Skilled Nursing facilities, synonymous with nursing homes, provide short term acute care for the elderly. These properties can charge by rental or daily rates, and are staffed by professionals 24 hours.
Specialty Care consists of long term acute care hospitals. These facilities offer a variety of inpatient and outpatient services.
Medical Office Buildings contain clinics, physician offices, laboratories and other outpatient-related facilities. They are often located near hospitals and other medical properties.
Management runs a perpetual process of evaluating the strategic value of its properties. The company routinely divests of assets that no longer have the same long-term appeal in light of senior housing trends. Lately the company has been disposing of its smaller medical office buildings and standalone senior housing properties. Entrance fee based communities seem to have the construction limelight, with 10 of 15 such developments opening recently. New investment is focused on combination facilities and more modern medical office buildings.
I believe Health Care REIT is well positioned to benefit from the large, graying baby boomer population. The Census Bureau, which considers “boomers” to be individuals born in 1946 through 1964, estimated this demographic to be 78.2 million in 2005. According to the Census Bureau’s 2008 statistics, the 65 and over population is anticipated to grow by about 6.6 million, or 16% from 2010 through 2015.

Input data.
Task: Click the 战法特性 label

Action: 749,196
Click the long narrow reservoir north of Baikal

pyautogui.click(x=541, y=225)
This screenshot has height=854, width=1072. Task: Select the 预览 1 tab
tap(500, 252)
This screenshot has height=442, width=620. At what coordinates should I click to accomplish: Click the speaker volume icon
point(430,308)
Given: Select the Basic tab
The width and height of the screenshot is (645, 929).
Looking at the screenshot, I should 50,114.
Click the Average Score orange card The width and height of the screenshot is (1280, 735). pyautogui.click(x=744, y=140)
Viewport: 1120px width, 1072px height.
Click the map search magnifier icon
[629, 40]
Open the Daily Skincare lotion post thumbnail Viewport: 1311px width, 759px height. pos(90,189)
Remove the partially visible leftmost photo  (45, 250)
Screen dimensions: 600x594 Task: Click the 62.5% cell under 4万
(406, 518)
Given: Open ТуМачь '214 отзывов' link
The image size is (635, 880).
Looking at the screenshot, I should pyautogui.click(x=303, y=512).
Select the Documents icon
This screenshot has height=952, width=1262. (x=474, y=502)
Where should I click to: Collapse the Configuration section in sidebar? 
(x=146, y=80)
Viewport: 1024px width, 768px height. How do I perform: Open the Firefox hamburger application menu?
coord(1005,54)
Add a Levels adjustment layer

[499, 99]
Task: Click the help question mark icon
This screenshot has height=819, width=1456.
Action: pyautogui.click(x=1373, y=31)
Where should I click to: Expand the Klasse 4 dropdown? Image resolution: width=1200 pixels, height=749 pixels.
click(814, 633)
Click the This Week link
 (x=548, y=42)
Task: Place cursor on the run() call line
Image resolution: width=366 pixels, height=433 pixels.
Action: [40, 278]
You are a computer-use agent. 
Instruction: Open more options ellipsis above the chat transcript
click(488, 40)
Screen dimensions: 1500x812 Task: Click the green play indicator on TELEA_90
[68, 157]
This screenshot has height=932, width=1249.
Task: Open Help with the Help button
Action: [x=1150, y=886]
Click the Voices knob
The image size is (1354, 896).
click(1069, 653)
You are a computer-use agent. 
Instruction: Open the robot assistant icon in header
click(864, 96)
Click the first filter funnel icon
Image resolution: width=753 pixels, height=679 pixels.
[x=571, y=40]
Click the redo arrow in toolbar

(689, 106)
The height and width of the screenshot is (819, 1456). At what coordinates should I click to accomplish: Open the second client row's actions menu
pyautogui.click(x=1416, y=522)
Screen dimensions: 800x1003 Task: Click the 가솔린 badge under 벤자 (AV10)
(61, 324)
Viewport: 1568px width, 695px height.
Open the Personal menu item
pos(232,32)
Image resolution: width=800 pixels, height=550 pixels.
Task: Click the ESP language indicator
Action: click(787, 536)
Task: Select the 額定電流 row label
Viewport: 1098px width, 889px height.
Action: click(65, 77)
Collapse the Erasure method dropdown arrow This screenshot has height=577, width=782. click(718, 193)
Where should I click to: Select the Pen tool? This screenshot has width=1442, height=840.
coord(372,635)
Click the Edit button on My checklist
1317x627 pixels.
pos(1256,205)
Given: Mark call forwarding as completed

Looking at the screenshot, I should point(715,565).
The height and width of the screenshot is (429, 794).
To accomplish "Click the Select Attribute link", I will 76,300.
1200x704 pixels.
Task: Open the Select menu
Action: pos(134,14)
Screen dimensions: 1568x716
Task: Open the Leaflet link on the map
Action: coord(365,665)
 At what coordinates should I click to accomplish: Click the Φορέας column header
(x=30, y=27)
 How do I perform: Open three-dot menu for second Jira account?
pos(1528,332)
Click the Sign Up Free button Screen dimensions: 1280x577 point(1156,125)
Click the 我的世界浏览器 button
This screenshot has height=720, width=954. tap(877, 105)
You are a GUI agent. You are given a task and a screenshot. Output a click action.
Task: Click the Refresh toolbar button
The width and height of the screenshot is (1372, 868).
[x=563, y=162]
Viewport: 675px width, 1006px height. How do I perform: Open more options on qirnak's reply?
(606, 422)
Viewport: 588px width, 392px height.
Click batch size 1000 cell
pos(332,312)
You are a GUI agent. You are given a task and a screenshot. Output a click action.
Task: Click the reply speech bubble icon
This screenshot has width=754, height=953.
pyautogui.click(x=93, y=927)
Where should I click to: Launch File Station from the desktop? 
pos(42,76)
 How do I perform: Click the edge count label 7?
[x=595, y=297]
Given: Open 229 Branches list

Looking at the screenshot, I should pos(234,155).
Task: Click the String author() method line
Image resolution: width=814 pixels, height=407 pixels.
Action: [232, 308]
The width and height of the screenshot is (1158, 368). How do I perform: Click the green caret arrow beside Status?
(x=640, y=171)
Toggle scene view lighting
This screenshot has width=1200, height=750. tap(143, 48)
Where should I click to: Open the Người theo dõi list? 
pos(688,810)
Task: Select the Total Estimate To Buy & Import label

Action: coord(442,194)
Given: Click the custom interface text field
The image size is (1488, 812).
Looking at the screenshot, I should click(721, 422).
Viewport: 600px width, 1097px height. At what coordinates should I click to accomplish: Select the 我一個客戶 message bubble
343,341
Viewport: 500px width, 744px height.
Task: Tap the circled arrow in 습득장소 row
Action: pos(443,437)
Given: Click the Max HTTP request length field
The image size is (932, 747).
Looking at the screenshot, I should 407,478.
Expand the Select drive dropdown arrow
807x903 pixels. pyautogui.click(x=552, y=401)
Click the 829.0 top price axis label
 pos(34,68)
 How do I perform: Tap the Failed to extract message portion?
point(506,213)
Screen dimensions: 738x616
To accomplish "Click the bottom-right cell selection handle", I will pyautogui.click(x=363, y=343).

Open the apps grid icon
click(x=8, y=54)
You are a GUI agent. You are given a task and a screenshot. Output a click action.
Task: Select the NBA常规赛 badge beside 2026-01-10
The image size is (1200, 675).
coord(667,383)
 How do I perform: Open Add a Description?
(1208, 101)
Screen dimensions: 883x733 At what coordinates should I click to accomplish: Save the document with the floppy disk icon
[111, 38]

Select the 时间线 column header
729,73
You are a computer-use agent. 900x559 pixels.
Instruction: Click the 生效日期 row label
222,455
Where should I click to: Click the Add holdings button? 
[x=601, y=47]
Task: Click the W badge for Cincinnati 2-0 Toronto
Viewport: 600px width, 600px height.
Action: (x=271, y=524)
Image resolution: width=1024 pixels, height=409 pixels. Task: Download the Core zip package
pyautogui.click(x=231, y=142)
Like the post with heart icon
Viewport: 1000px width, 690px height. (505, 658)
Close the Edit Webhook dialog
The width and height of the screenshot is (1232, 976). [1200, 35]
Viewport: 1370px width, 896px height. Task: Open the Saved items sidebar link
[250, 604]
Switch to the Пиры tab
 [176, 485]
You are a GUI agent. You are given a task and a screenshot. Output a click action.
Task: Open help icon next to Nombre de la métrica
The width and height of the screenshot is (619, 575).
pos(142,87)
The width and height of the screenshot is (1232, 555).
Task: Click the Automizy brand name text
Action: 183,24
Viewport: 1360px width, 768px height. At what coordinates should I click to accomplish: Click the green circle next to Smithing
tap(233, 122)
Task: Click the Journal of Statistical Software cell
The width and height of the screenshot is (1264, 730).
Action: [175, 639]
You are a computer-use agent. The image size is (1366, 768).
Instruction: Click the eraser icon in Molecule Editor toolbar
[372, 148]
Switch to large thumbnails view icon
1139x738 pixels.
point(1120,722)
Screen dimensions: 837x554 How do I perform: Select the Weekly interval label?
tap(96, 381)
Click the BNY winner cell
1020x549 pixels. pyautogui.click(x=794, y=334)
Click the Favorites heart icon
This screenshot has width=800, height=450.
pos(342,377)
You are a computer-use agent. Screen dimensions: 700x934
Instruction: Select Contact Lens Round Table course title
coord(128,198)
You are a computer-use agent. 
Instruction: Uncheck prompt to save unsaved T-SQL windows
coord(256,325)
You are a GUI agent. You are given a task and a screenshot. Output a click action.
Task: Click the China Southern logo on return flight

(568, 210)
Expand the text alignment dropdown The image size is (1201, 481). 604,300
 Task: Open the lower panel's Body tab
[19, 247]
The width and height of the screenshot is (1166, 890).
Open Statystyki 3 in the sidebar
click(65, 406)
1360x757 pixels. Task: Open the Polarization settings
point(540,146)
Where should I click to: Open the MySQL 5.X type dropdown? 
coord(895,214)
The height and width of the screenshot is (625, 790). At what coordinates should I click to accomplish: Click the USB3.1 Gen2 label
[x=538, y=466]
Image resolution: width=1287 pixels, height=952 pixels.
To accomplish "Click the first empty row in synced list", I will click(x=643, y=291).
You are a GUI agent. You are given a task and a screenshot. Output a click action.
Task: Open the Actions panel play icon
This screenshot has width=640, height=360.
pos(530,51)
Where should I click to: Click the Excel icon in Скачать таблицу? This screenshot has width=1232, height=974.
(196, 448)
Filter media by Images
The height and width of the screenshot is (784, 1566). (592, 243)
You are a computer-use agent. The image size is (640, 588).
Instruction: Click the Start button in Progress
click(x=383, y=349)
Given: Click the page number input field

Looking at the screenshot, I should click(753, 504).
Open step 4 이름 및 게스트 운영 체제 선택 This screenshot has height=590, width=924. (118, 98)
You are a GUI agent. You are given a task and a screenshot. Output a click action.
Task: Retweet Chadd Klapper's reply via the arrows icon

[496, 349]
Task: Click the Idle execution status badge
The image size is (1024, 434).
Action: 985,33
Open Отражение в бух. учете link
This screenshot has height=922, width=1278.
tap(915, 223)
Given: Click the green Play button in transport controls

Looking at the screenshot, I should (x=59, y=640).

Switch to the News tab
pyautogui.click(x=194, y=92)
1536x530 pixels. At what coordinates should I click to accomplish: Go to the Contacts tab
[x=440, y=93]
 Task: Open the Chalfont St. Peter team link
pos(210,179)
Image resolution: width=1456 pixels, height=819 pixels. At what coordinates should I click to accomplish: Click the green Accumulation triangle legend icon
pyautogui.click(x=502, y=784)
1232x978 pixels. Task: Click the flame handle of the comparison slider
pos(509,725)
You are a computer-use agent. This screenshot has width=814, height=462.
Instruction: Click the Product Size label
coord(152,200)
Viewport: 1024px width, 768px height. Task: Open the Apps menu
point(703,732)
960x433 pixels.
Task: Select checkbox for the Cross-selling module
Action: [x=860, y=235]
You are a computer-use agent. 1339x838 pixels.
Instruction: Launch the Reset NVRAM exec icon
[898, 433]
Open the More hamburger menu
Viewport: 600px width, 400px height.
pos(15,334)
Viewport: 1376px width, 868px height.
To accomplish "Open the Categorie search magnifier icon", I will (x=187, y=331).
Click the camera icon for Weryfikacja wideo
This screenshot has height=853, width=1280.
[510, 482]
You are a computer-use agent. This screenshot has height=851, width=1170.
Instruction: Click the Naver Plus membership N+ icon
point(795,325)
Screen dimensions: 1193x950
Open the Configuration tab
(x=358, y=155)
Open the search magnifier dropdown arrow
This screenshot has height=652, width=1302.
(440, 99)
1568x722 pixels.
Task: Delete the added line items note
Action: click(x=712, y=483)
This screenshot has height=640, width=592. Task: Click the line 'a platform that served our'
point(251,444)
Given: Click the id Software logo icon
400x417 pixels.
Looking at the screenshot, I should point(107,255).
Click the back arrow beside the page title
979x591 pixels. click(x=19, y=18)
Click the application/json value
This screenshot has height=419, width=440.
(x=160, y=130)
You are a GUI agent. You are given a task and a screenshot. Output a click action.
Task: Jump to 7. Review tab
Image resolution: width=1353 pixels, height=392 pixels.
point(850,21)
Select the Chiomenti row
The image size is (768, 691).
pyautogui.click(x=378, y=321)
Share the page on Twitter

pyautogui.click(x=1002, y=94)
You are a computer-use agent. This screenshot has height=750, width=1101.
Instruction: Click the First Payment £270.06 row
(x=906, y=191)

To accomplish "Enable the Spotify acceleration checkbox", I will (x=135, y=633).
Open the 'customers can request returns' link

Work instruction 1. In the passage on Health Care REIT, list each thing that Medical Office Buildings are said to contain.
Work instruction 2. Continue the passage on Health Care REIT after its final sentence.

Task output 1. clinics, physician offices, laboratories, other outpatient-related facilities

Task output 2.
According to current statistics, just 5% of the United States population accounts for 49% of total healthcare costs. Furthermore, about 30% of all healthcare spending involves patients in their last year of life. Given such data, it is not unreasonable to infer that a large elderly population would increase demand for the kinds of facilities owned by Health Care REIT.
Balance Sheet Analysis
Health Care REIT appears to be well capitalized with a solid balance sheet. Management has kept a conservative mix of debt and capital. A debt-to-capital ratio above 0.60 is typically considered onerous. As far as I could tell from the financials, the company appears to be comfortably in line with its covenants.
According to company reports, the only off-balance sheet vehicles are letters of credit. Unlike many other REITs, the company is not hampered by off-balance sheet joint ventures.
Furthermore, the bulk of debt maturities appear to be several years out. Due to management's well-maintained financial discipline, I do not foresee any capital access issues for this company should it decide to roll over any of its near-term maturing debt.
On a final note, the majority of the debt is also unsecured, which frees Health Care REIT’s properties from the burden of encumbrances.
The company in the past has consistently raised its dividend, and there is little reason to believe that it would stall future increases. Dividend coverage appears to have remained stable for the past several years.
Health Care REIT’s Price/FFO multiple appears to trade at the midpoint of its peers. Its historic median multiple appears to be approximately 12.2X, making Monday’s close of 40.78 appear expensive.
Despite its recent price, I still believe that HCN is a strong portfolio holding and could trade at a premium to its historic multiple as investors seek stability in a precarious economy.
Assigning a multiple of 13X to the consensus 2010 estimate would bring HCN to a price of 42.90, a gain of 11.9% including one year of dividends.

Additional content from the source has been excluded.